WHAT YOU NEED TO DO
Copy out the lines from the one with "Task: Refresh the Apps panel" to the one with "Open the veridrop.org", swapping "Output" for "Return" and leaving everything else unchanged.

RECORDS SHOWN
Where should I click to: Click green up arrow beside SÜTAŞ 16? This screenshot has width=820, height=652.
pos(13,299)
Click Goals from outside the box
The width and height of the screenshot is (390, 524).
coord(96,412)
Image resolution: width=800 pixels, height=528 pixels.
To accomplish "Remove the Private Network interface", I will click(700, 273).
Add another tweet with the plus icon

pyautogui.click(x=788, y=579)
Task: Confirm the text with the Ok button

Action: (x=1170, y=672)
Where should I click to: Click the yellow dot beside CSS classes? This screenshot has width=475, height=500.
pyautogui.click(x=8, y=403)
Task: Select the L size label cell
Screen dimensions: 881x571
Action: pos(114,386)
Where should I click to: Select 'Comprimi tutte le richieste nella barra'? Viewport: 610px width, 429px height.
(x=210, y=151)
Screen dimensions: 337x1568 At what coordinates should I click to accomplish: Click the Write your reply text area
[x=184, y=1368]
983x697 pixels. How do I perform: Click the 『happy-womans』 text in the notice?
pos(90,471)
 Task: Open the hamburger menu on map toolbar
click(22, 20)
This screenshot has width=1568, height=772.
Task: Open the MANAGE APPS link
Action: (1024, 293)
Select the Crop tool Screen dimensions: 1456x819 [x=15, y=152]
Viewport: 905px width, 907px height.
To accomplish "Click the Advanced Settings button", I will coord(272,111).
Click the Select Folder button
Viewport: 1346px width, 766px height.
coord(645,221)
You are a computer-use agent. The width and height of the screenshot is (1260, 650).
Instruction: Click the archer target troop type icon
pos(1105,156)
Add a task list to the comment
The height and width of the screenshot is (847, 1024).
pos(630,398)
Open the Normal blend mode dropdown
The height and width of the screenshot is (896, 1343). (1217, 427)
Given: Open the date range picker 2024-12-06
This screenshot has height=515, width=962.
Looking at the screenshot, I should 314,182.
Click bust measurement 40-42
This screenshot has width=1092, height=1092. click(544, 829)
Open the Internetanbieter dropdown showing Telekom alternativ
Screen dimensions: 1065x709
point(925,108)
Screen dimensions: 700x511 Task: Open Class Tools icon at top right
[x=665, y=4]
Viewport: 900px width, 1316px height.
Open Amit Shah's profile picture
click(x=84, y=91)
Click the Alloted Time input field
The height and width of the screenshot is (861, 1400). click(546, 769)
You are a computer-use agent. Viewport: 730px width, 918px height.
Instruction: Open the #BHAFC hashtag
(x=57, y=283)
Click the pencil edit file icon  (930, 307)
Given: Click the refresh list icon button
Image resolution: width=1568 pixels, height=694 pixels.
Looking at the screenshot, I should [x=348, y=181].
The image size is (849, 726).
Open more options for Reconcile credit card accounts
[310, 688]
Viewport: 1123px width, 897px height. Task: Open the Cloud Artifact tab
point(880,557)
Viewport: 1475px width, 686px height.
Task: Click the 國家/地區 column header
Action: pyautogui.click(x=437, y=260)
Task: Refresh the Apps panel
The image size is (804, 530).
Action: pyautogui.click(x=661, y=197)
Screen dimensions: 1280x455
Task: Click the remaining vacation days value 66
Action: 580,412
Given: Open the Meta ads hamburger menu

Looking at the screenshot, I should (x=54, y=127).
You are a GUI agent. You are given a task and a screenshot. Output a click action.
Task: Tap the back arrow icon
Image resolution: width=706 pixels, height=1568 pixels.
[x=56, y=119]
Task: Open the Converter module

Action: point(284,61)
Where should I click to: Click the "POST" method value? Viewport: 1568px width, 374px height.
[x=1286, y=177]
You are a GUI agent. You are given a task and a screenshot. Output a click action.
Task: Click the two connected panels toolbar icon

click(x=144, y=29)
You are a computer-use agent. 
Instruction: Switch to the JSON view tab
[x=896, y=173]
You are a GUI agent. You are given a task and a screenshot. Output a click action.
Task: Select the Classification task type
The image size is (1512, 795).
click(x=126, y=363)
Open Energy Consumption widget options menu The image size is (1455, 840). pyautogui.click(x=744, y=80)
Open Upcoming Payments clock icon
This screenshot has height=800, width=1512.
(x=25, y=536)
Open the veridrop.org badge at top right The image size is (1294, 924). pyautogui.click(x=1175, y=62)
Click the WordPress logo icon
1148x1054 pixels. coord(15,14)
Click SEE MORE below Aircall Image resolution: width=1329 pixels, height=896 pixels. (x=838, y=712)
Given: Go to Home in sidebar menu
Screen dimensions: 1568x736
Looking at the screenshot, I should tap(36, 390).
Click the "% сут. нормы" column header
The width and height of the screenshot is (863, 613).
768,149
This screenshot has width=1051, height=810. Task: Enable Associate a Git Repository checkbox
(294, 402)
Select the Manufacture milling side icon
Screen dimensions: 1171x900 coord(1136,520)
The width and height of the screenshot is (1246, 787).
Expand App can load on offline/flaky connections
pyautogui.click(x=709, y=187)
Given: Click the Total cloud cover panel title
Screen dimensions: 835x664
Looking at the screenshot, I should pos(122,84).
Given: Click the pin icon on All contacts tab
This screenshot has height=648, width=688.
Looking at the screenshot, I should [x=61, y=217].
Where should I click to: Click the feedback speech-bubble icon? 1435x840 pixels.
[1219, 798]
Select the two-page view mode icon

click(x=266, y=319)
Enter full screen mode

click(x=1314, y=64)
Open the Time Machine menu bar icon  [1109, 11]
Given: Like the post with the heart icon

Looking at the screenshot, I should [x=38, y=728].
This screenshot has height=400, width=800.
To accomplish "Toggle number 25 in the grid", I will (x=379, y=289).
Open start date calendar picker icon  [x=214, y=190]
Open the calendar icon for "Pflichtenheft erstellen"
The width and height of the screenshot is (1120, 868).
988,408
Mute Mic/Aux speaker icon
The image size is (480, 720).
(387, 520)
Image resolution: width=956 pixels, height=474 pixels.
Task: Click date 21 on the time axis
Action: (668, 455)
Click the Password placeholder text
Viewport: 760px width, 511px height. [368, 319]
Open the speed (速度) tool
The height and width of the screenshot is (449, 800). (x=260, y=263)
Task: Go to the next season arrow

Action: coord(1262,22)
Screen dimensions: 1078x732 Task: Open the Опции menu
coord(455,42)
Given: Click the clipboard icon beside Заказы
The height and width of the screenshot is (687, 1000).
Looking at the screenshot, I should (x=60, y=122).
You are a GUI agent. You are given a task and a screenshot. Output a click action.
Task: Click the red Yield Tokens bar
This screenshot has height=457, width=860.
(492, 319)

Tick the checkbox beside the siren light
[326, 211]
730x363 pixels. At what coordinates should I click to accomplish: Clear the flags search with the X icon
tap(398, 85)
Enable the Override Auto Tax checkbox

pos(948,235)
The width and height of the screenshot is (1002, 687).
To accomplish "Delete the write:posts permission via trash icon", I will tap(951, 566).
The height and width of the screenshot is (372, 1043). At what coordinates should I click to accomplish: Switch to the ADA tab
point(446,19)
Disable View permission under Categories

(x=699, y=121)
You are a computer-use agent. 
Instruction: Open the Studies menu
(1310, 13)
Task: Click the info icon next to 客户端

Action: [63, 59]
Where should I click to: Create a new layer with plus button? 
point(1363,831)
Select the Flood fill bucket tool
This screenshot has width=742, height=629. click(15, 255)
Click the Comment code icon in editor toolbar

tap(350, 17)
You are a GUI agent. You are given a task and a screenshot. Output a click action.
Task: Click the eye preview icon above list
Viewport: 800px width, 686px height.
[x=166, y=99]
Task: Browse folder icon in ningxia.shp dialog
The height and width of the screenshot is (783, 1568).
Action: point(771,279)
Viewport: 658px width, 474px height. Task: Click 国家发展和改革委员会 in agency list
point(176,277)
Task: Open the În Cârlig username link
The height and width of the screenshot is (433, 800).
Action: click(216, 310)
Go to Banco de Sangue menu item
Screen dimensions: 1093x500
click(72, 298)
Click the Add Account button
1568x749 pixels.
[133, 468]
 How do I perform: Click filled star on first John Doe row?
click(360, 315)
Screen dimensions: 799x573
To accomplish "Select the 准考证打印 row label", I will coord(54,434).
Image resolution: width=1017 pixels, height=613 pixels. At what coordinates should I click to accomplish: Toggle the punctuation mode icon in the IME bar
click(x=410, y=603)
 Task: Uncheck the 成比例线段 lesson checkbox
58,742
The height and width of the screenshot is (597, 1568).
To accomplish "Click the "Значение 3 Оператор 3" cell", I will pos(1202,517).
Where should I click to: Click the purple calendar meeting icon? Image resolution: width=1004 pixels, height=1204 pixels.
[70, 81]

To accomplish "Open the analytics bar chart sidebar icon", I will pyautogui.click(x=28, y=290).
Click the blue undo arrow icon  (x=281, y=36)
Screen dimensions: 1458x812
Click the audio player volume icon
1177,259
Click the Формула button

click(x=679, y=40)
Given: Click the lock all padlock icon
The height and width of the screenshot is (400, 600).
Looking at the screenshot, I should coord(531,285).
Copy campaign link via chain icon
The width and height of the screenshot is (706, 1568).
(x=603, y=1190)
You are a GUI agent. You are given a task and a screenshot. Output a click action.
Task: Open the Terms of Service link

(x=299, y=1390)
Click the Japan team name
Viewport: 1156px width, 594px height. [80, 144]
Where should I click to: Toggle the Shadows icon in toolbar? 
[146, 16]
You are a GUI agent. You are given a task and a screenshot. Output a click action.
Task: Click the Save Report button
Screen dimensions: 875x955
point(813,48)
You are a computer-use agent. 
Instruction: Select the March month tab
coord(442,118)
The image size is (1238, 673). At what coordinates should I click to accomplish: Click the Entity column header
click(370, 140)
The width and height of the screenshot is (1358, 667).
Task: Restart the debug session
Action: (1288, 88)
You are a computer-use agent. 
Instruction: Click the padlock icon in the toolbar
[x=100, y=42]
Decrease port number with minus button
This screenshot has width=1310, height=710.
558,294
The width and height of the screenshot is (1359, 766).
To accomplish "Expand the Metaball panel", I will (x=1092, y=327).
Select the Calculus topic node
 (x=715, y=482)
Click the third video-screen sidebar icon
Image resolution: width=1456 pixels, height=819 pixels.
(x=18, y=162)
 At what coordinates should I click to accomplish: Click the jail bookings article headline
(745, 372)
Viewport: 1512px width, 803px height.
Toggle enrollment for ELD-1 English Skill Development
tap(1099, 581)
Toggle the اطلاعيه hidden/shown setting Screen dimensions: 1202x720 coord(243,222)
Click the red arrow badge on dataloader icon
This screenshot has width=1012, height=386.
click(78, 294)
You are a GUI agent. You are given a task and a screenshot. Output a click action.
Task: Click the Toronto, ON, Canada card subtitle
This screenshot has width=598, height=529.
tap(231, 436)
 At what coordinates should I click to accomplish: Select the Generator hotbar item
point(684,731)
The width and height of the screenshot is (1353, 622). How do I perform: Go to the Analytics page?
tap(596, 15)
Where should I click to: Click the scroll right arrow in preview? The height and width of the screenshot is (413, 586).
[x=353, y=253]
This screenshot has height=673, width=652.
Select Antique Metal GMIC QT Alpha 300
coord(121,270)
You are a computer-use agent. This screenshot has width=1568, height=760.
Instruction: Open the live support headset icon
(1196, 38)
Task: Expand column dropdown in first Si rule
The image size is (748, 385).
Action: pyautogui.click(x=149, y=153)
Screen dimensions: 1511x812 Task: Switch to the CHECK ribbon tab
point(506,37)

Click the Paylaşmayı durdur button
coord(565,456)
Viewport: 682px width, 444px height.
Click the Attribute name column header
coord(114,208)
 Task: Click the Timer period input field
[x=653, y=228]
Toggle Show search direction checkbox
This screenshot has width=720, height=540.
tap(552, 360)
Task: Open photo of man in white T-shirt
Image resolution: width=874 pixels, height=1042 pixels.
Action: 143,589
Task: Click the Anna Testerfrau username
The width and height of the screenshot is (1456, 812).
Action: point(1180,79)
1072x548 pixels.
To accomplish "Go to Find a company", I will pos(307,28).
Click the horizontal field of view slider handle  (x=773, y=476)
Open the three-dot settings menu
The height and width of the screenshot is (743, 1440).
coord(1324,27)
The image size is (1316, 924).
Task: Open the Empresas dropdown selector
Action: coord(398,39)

WORKED ANSWER
Task: Refresh the Apps panel
The image size is (804, 530).
Action: pyautogui.click(x=661, y=197)
Screen dimensions: 1280x455
Task: Click the remaining vacation days value 66
Action: 580,412
Given: Open the Meta ads hamburger menu

Looking at the screenshot, I should (x=54, y=127).
You are a GUI agent. You are given a task and a screenshot. Return a click action.
Task: Tap the back arrow icon
Image resolution: width=706 pixels, height=1568 pixels.
[x=56, y=119]
Task: Open the Converter module

Action: point(284,61)
Where should I click to: Click the "POST" method value? Viewport: 1568px width, 374px height.
[x=1286, y=177]
You are a GUI agent. You are given a task and a screenshot. Return a click action.
Task: Click the two connected panels toolbar icon

click(x=144, y=29)
You are a computer-use agent. 
Instruction: Switch to the JSON view tab
[x=896, y=173]
You are a GUI agent. You are given a task and a screenshot. Return a click action.
Task: Select the Classification task type
The image size is (1512, 795).
click(x=126, y=363)
Open Energy Consumption widget options menu The image size is (1455, 840). pyautogui.click(x=744, y=80)
Open Upcoming Payments clock icon
This screenshot has height=800, width=1512.
(x=25, y=536)
Open the veridrop.org badge at top right The image size is (1294, 924). pyautogui.click(x=1175, y=62)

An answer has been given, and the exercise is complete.